“A missing girl. Decades of silence. A secret too big to bury.
1987: It’s late summer and a time of change when a 17-year-old girl leaves the local shopping centre in the sleepy town of Lowbridge and is never seen again. Her unsolved disappearance is never far from the town’s memory. There’s those who grew up in the shadow of her loss whose own lives were altered forever, and those who know more than they’re saying.
It just takes an outsider to ask the right questions. 2018: Katherine Ashworth, shattered by the death of her daughter, moves to her husband’s hometown. Searching for a way to pick up the pieces of her life, she joins the local historical society and becomes obsessed with the three-decades-old mystery.
As Katherine digs into that summer of 1987, she stumbles upon the trail of a second girl who vanished and was never missed because no one cared enough to see what was happening in plain sight. Her trail could lead right to Katherine’s door.
In a town simmering with divisions and a cast of unforgettable characters, Lowbridge is a heart-wrenching mystery about the girls who are lost, the ones who are mourned and those who are forgotten.”

▸ **Excerpted records**
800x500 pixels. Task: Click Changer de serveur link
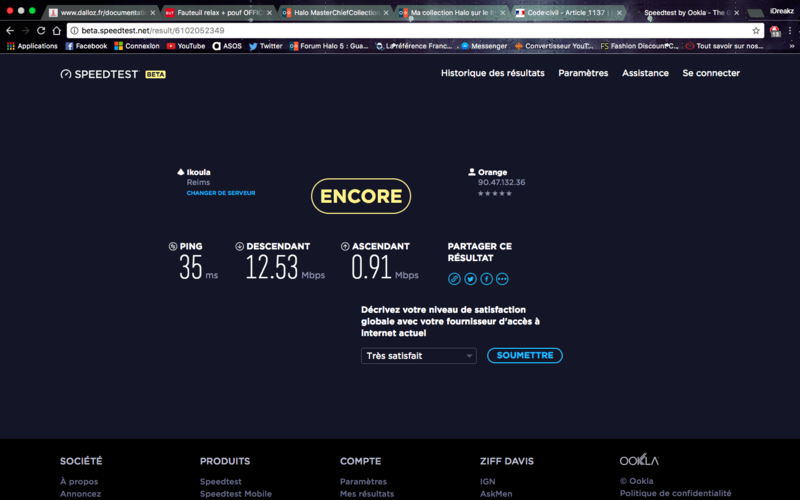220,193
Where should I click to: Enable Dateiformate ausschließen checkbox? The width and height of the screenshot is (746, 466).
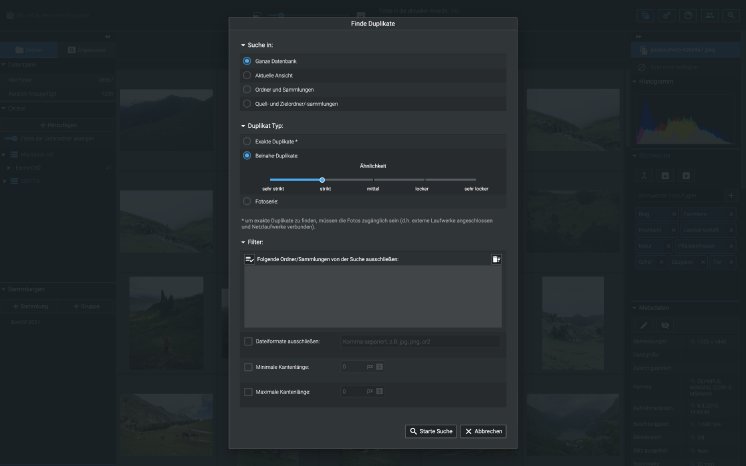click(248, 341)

==

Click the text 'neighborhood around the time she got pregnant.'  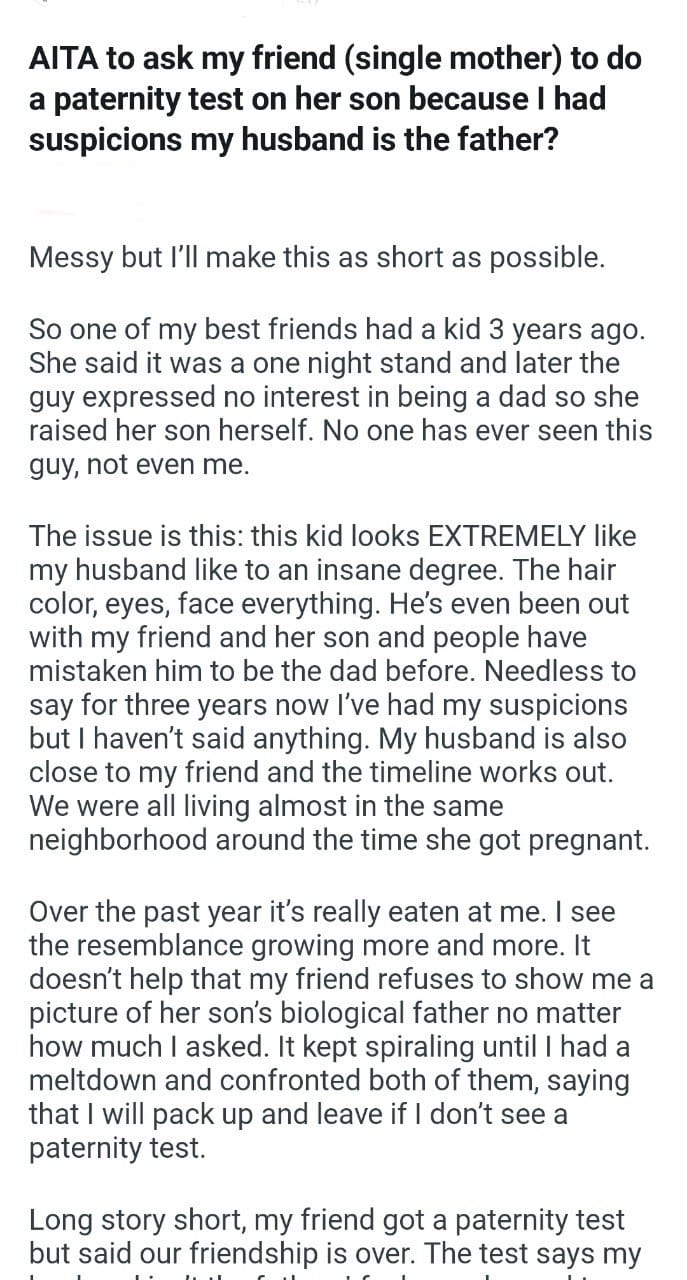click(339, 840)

▸ **Exercise 1**
Write down the passage of the Lowbridge blurb from "1987: It’s late" up to and including "the three-decades-old mystery.".
▸ **Exercise 2**
According to the Lowbridge blurb, what group does Katherine Ashworth join after moving to her husband's hometown?
The rows have no connection to the Lowbridge blurb and stand as material of their own.

▸ **Written solution 1**
1987: It’s late summer and a time of change when a 17-year-old girl leaves the local shopping centre in the sleepy town of Lowbridge and is never seen again. Her unsolved disappearance is never far from the town’s memory. There’s those who grew up in the shadow of her loss whose own lives were altered forever, and those who know more than they’re saying.
It just takes an outsider to ask the right questions. 2018: Katherine Ashworth, shattered by the death of her daughter, moves to her husband’s hometown. Searching for a way to pick up the pieces of her life, she joins the local historical society and becomes obsessed with the three-decades-old mystery.

▸ **Written solution 2**
The local historical society.